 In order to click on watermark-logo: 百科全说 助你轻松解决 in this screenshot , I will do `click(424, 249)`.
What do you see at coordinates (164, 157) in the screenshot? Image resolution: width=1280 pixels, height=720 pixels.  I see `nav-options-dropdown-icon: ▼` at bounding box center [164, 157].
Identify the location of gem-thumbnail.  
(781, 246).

--

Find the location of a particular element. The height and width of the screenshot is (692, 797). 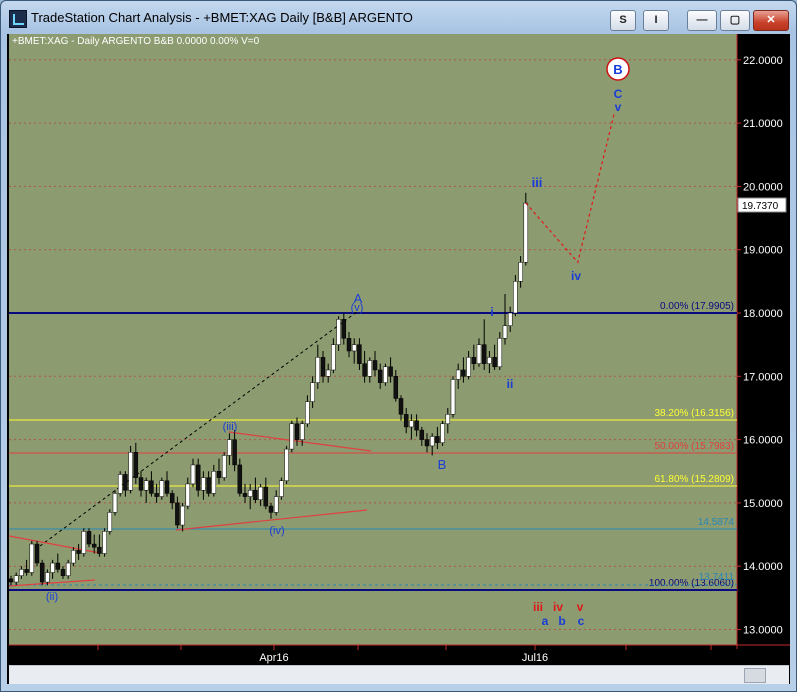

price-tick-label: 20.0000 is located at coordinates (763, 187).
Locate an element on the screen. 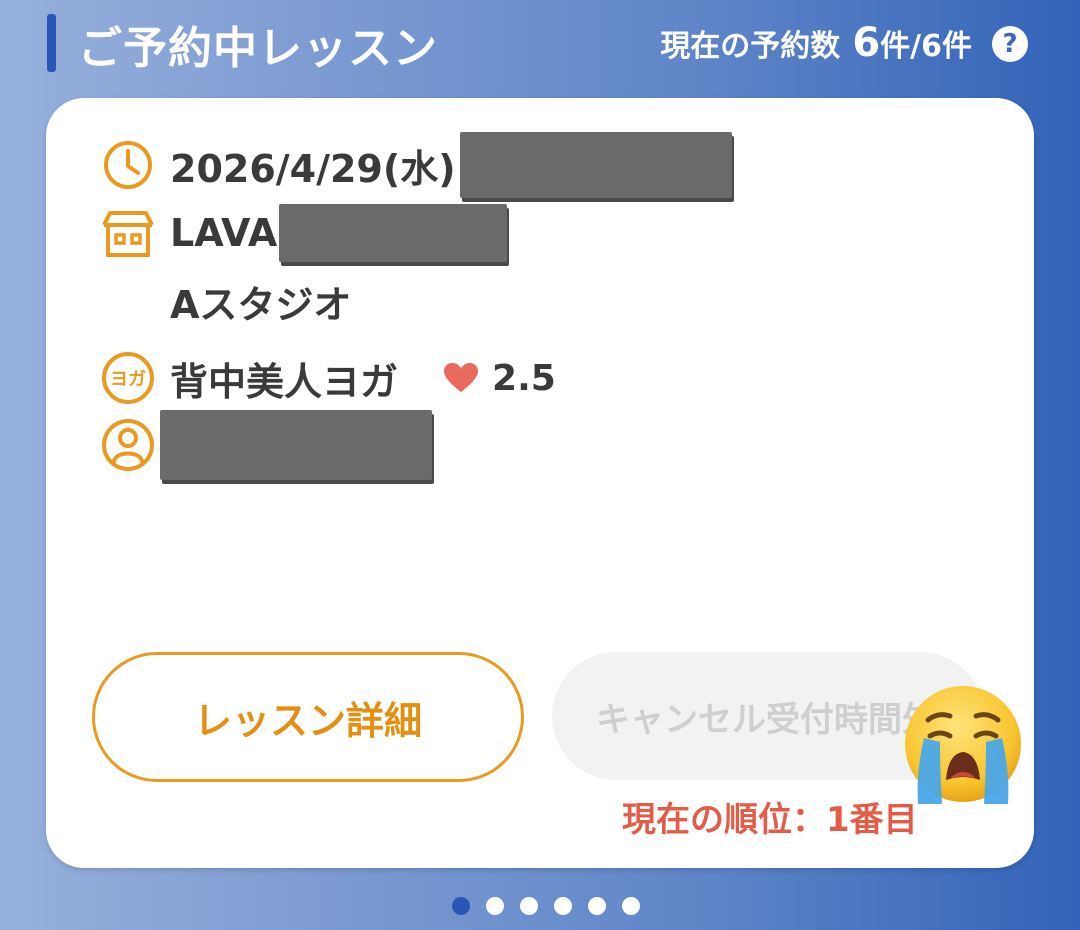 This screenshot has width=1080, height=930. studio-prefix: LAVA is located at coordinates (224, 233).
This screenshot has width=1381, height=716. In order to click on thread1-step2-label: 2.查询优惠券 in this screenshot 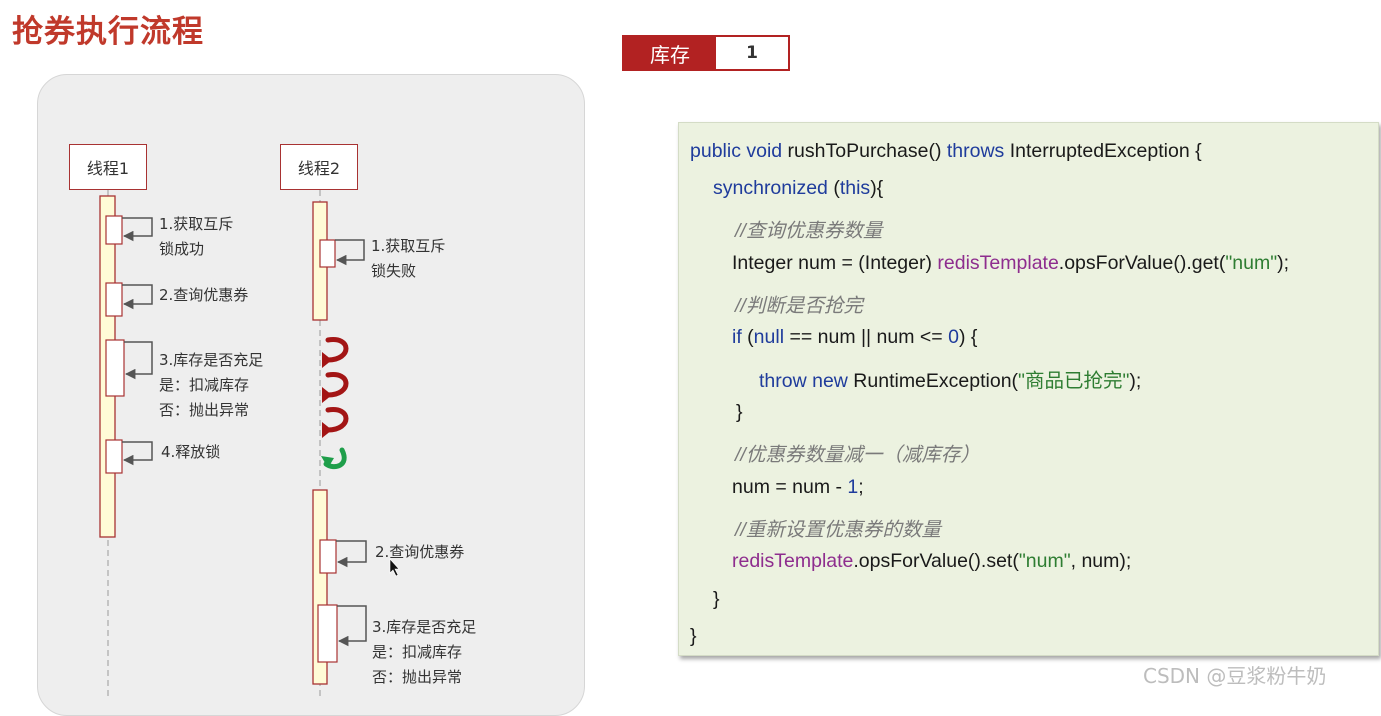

Task instructions:
Reproduce the lines of the records, without changes, from the line containing "In order to click on watermark-logo: 百科全说" through the line containing "(781, 246).", including both of those lines.

Answer box:
 In order to click on watermark-logo: 百科全说 助你轻松解决 in this screenshot , I will do `click(424, 249)`.
What do you see at coordinates (164, 157) in the screenshot? Image resolution: width=1280 pixels, height=720 pixels.  I see `nav-options-dropdown-icon: ▼` at bounding box center [164, 157].
Identify the location of gem-thumbnail.  
(781, 246).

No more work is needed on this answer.